**Problem details:** Copy out the lines below word for word, from the first one down through the line containing "will [1257, 38].", including that line.

**Available data:**
____

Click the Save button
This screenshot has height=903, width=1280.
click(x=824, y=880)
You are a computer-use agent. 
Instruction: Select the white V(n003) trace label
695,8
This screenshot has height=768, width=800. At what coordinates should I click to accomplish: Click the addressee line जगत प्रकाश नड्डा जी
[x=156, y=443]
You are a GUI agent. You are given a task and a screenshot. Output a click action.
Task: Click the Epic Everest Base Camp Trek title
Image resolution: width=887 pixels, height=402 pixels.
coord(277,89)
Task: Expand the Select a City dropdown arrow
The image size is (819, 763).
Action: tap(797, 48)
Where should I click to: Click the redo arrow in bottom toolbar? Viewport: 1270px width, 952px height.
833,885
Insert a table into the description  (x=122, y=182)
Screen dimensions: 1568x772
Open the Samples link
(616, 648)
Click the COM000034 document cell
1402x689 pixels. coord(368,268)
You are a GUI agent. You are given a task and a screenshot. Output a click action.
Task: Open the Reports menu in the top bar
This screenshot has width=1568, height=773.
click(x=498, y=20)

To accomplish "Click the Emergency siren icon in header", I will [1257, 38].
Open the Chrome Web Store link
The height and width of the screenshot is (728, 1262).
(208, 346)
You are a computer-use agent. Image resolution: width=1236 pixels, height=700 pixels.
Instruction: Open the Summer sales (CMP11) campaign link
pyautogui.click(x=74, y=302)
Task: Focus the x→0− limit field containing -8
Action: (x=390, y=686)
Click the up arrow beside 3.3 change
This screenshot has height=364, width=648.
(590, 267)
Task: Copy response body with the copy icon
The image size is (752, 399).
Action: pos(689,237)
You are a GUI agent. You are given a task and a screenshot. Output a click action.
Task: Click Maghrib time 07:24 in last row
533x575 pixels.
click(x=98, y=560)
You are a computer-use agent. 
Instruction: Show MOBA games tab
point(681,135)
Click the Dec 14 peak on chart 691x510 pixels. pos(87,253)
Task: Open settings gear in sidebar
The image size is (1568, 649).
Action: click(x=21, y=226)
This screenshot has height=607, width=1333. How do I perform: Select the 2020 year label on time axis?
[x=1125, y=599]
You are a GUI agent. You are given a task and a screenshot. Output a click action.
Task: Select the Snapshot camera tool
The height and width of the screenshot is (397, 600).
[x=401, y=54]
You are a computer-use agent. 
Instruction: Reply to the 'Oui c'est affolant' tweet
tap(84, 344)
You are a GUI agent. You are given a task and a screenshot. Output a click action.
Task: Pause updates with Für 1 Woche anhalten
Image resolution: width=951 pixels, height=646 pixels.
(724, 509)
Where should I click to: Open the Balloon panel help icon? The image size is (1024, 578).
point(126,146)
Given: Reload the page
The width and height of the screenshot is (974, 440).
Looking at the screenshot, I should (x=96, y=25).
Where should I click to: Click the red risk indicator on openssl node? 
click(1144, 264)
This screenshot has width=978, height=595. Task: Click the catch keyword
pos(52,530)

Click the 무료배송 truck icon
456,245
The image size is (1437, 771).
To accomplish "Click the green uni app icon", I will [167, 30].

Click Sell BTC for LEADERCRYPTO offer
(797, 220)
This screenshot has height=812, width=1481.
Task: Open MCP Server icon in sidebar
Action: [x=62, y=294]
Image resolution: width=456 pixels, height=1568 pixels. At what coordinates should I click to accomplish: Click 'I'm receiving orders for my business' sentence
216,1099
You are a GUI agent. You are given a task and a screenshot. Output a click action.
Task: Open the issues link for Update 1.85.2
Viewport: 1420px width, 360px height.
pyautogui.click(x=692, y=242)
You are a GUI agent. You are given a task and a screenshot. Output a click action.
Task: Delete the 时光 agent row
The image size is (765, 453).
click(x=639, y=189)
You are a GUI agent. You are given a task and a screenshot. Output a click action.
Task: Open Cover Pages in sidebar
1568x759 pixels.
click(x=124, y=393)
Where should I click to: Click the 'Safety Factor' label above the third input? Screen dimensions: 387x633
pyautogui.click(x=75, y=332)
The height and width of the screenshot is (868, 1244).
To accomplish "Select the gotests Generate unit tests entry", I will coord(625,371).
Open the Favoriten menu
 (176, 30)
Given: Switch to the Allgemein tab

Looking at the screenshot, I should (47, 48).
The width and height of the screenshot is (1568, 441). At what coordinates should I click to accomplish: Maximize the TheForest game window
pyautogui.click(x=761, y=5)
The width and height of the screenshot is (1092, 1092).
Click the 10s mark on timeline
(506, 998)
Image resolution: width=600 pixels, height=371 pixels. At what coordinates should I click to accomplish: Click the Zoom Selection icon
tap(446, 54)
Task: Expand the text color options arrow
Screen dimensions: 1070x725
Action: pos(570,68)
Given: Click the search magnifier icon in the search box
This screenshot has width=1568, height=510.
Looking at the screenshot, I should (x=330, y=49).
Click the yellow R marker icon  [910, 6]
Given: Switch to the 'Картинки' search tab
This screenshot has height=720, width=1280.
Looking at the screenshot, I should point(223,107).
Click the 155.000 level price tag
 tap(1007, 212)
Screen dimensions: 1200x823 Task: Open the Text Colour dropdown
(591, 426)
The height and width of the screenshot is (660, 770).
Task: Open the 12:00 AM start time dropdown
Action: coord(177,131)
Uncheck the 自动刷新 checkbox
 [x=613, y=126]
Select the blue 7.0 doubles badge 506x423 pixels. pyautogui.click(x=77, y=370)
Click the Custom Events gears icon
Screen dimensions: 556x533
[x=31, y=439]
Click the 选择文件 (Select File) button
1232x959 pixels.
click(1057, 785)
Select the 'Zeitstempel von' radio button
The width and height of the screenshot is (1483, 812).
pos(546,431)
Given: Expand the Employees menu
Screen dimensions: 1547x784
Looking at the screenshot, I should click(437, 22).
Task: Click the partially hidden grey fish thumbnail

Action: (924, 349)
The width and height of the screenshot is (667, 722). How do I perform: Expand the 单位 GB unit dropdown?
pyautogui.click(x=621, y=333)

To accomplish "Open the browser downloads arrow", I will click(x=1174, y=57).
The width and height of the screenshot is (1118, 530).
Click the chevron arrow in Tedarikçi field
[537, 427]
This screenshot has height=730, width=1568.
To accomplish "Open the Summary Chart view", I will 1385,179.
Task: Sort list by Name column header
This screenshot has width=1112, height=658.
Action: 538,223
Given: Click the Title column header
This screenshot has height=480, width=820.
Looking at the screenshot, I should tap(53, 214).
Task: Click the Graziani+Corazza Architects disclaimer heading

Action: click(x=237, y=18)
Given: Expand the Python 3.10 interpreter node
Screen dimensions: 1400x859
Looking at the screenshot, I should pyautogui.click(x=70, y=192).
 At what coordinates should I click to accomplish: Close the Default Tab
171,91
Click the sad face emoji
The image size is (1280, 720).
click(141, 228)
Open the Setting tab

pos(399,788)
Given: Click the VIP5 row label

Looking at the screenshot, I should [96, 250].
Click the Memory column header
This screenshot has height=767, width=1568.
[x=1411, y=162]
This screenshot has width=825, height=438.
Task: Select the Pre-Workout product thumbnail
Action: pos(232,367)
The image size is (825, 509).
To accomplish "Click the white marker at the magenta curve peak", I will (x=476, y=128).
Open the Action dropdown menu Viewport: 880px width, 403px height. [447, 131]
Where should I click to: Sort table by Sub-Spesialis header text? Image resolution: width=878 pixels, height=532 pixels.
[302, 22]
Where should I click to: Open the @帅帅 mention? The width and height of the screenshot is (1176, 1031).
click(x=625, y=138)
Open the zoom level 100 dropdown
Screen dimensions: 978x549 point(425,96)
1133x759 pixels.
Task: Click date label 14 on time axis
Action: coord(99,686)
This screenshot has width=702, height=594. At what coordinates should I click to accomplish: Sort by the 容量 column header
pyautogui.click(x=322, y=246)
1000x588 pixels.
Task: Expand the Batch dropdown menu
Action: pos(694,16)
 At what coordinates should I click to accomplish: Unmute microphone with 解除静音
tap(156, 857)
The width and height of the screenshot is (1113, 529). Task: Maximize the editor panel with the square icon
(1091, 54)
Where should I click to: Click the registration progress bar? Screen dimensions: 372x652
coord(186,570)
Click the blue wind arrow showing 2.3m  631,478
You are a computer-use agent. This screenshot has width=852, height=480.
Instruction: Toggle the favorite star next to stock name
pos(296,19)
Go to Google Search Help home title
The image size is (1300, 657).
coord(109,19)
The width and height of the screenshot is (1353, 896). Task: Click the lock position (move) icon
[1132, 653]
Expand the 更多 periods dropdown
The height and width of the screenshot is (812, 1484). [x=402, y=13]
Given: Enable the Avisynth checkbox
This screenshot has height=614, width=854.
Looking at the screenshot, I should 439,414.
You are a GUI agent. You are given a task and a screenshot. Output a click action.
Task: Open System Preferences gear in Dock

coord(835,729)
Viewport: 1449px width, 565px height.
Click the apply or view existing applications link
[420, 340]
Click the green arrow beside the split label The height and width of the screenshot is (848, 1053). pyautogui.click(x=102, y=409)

____

**Solution below:**
Click the Save button
This screenshot has height=903, width=1280.
click(x=824, y=880)
You are a computer-use agent. 
Instruction: Select the white V(n003) trace label
695,8
This screenshot has height=768, width=800. At what coordinates should I click to accomplish: Click the addressee line जगत प्रकाश नड्डा जी
[x=156, y=443]
You are a GUI agent. You are given a task and a screenshot. Output a click action.
Task: Click the Epic Everest Base Camp Trek title
Image resolution: width=887 pixels, height=402 pixels.
coord(277,89)
Task: Expand the Select a City dropdown arrow
The image size is (819, 763).
Action: tap(797, 48)
Where should I click to: Click the redo arrow in bottom toolbar? Viewport: 1270px width, 952px height.
833,885
Insert a table into the description  (x=122, y=182)
Screen dimensions: 1568x772
Open the Samples link
(616, 648)
Click the COM000034 document cell
1402x689 pixels. coord(368,268)
You are a GUI agent. You are given a task and a screenshot. Output a click action.
Task: Open the Reports menu in the top bar
This screenshot has width=1568, height=773.
click(x=498, y=20)

To accomplish "Click the Emergency siren icon in header", I will [1257, 38].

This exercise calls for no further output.